LONDON, ENGLAND.- The National Portrait Gallery presents Sir Benjamin Stone's Parliamentary Pictures, on view through January 14, 2007. Sir Benjamin Stone (1838-1914) was a wealthy Birmingham industrialist, Member of Parliament for East Birmingham and above all a passionate, even obsessive, photographer and collector. Reflecting the spirit of his age, he tirelessly advocated the importance of photography in creating an historical record for the national good. He had started collecting photographs in the 1870s, but dissatisfied with what he saw as the lack in evidential precision of much commercially produced photography, he took up photography himself.

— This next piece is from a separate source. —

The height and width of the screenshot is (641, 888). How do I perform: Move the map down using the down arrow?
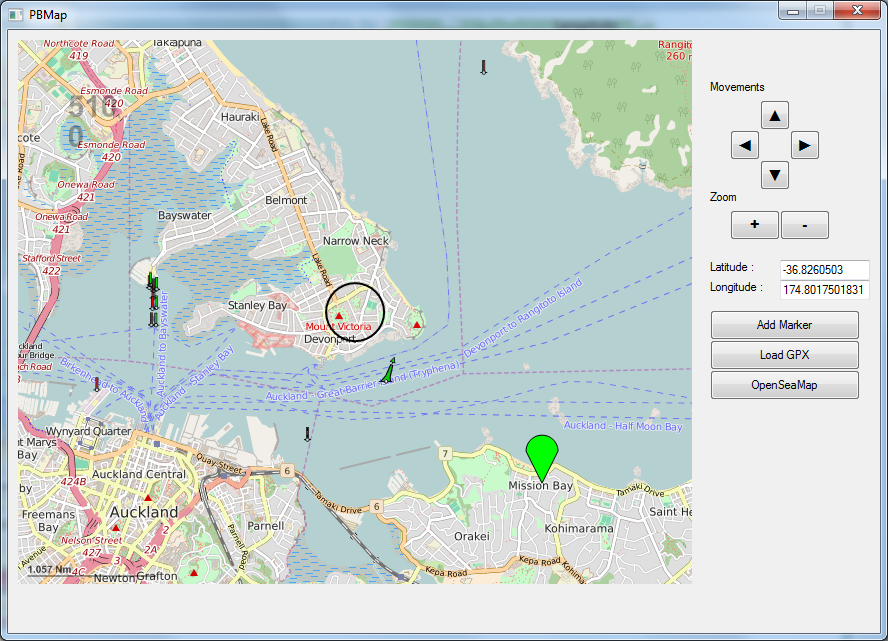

He photographed not only in Great Britain, recording antiquities, ancient buildings and folk customs, but also on his travels abroad including Scandinavia, Japan and the West Indies.

Knighted in 1892 for his activities in the Conservative Primrose League, he was elected to Parliament for East Birmingham, unopposed, in 1895. He immediately put his newly acquired political and social status to work. In 1897 founded the National Photographic Record Association, which derived its inspiration from the growing number of regional photographic surveys which were founded in the last decade of the nineteenth century, especially the Warwickshire Photographic Survey which was run under the auspices if Birmingham Photographic Society, and of which Stone was President.

On entering Parliament Stone immediately set about recording what he perceived as one of the key institutions in the development of the British character and "historic temple of British liberties". Between 1897 and his retirement from the House of Commons in 1910 on grounds of ill-health. He was interested not just in the individuals from distinguished members of Parliament and Cabinet Ministers to the officers and servants who made the place work, the traditions of the institution, its architecture and the sites where "more things are done that are destined to be remembered in history" than anywhere else. Stone portrayed that all, whether Joseph Chamberlain, then Colonial Secretary, or Frederick Foxton the Forman Painter, with equal directness "the subject looks you straight in the eye, not with the evasive glance of ordinary portraiture. In these likenesses we have visualised for us the real personalities of Parliament without resort to the transfiguring tricks of the professional photographer."

In the last decades of his life Stone was a household name, his photographic exploits at home and abroad reported in the press. He earned various nicknames in the press "Sir Snapshot" or "The Knight of the Camera" and even the suggestion that such was his prolific record-making it was truly the age of "Stone -age man' . He became, in effect, the national photographer, being appointed official photographer to the coronation of George V in 1911. In 1905-6 some of his photographs were published as a fortnightly magazine Sir Benjamin Stones Pictures which made up two volumes, first 'Festivals, Ceremonies and Customs' and second "Parliamentary Scenes and Portraits'. The National Portrait Gallery holds some 2000 of Stone's Parliamentary photographs including portraits of M.P.s of all political persuasions, groups of visitors from all of the world , officers, servants and functionaries. This display gives a taste of this rich and diverse collection.

A book by Elizabeth Edwards and Peter James accompanying this display and that at the V&A will be available from Dewi Lewis Publishing in October 2006.